1.3细胞分组及转染:将对数期生长的HK-2细胞接种于6孔板(1×106个/孔)，细胞继续培养24h后，将细胞随机分为对照组、LPS组、LPS+oe-NC组、LPS+oe-FOXM1组、LPS+oe-NC+sh-NC组、LPS+oe-FOXM1+sh-NC组、LPS+oe-NC+sh-PHB2组、LPS+oe-FOXM1+sh-PHB2组，根据LipofectamineTM2000转染试剂说明书所示按照分组，分别转染oe-NC、oe-FOXM1、sh-NC和sh-PHB2。细胞继续培养48h后，向细胞中添加LPS(终浓度1μg/mL)，对照组加入等量溶剂。细胞继续培养24h后，进行后续实验操作。

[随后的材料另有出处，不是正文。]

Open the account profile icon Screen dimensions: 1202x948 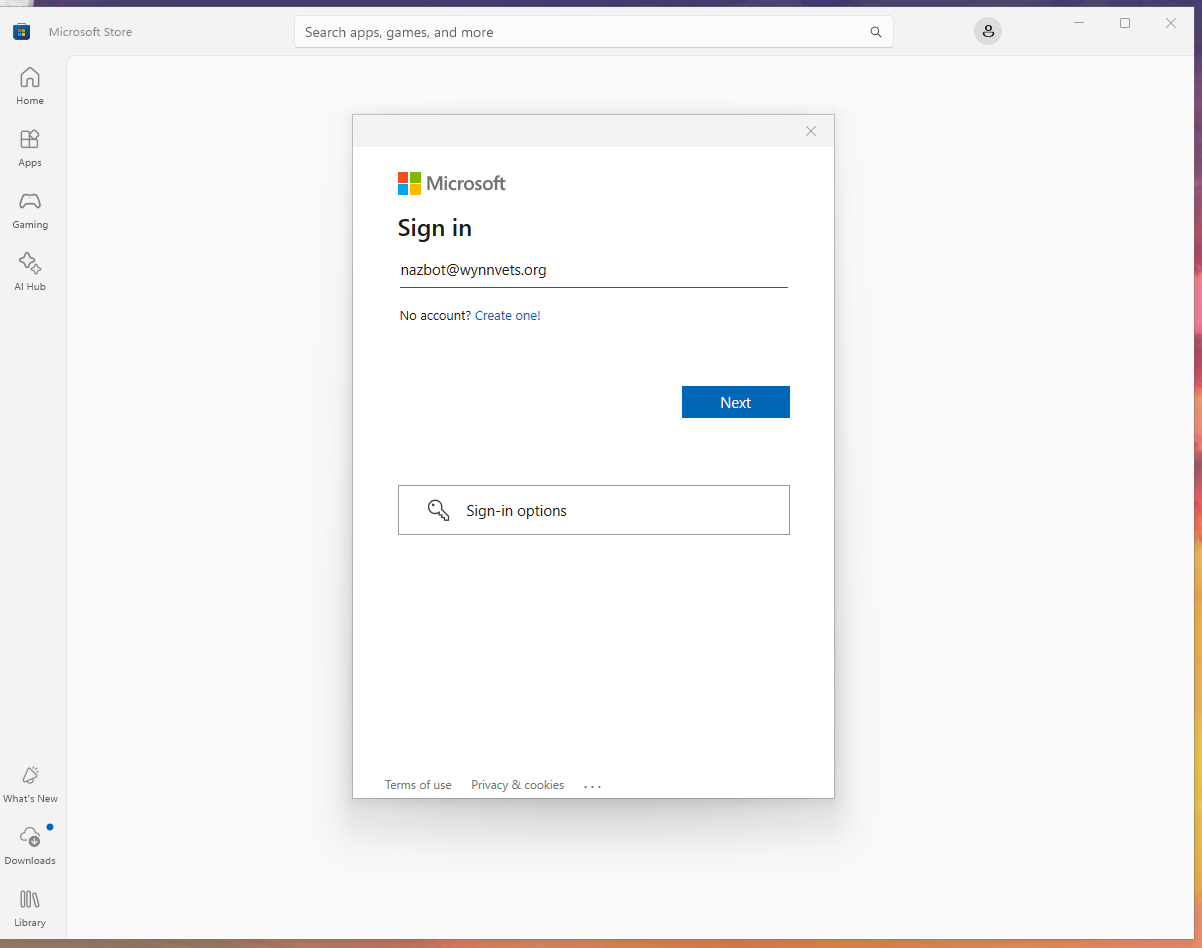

1.4qRT-PCR检测细胞FOXM1和PHB2 mRNA表达:收集HK-2细胞，Trizol法提取细胞的总RNA，随后进行反转录操作生成cDNA。采用2×SYBR Green qPCR MasterMix进行后续检测。反应程序：95℃、10 min；95℃、15s，60℃、30s，72℃、10s，40个循环。以GAPDH为内参，采用2-ΔΔCt法计算FOXM1和PHB2 mRNA表达。qRT-PCR实验所需引物见表1。

表1 qRT-PCR所需引物序列

1.5Western blot检测细胞FOXM1和PHB2蛋白表达:收集HK-2细胞，RIPA裂解液裂解细胞后，收集细胞上清液并测定其蛋白浓度。取30μg样品进行SDS-PAGE电泳和转膜操作。5%脱脂奶粉室温孵育封闭2h。加入FOXM1抗体(1∶2000)、PHB2抗体(1∶1000)和GAPDH抗体(1∶2000)，于4℃条件下孵育过夜。加入特异性二抗(1∶5000)，室温条件下孵育1h后，凝胶成像系统检测蛋白条带。Image J软件分析各蛋白条带的灰度值。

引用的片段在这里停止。